*Saved entries*.

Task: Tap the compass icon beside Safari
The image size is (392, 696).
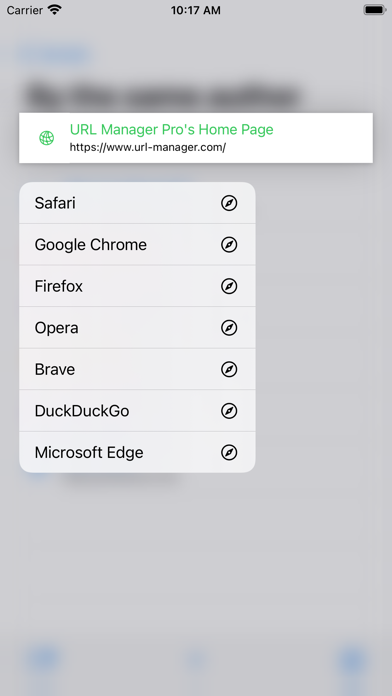Action: [x=229, y=203]
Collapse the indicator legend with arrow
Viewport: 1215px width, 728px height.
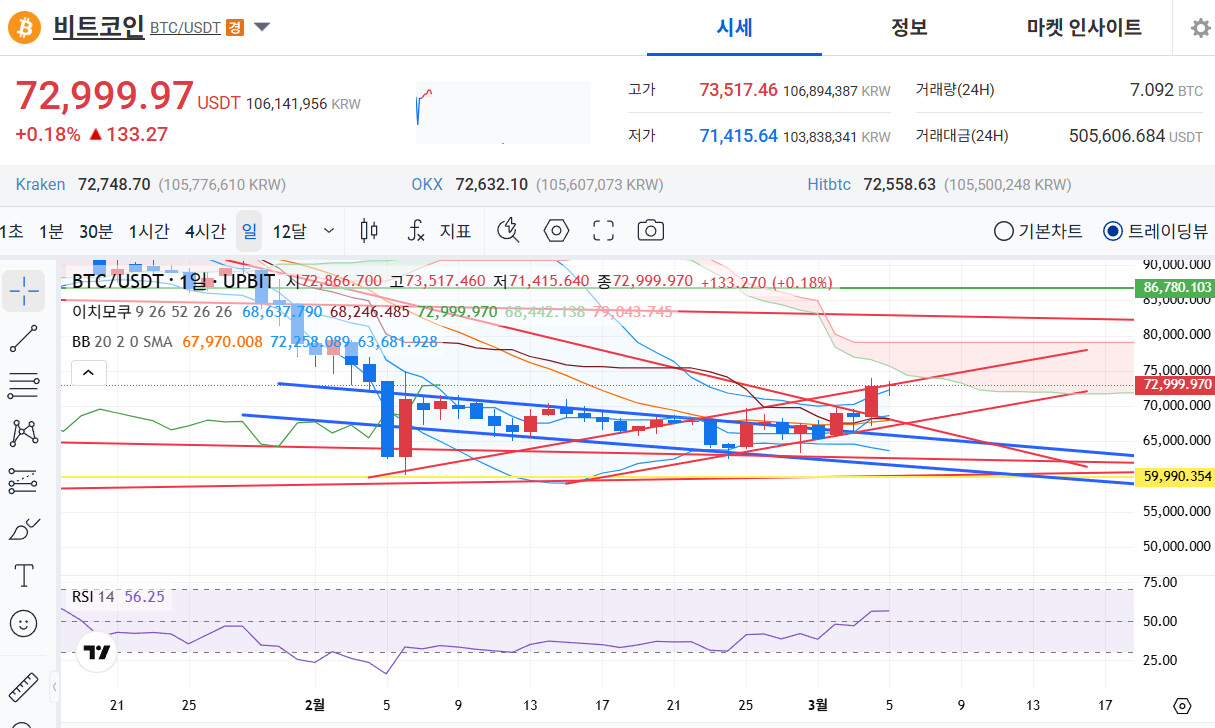coord(88,373)
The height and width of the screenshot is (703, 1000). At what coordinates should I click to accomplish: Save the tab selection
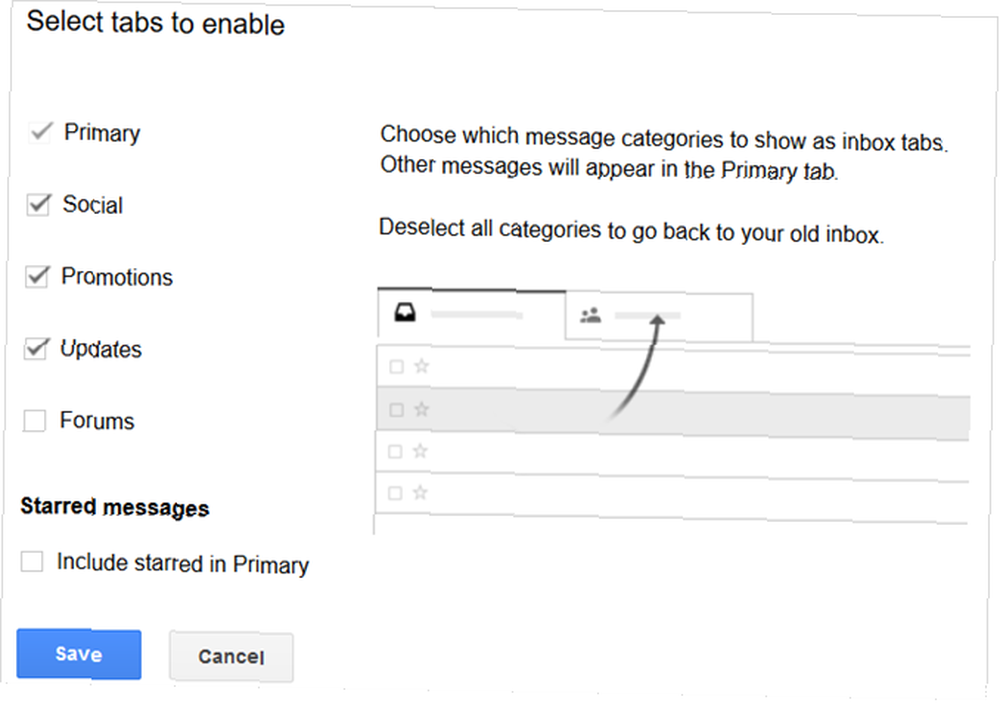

*WHAT YOU WILL DO*.
Set down every entry exactly as it appears, but skip the pictures.

*TASK RESPONSE*.
Task: Tap the compass icon beside Safari
The image size is (392, 696).
Action: [x=229, y=203]
Collapse the indicator legend with arrow
Viewport: 1215px width, 728px height.
coord(88,373)
The height and width of the screenshot is (703, 1000). At what coordinates should I click to accomplish: Save the tab selection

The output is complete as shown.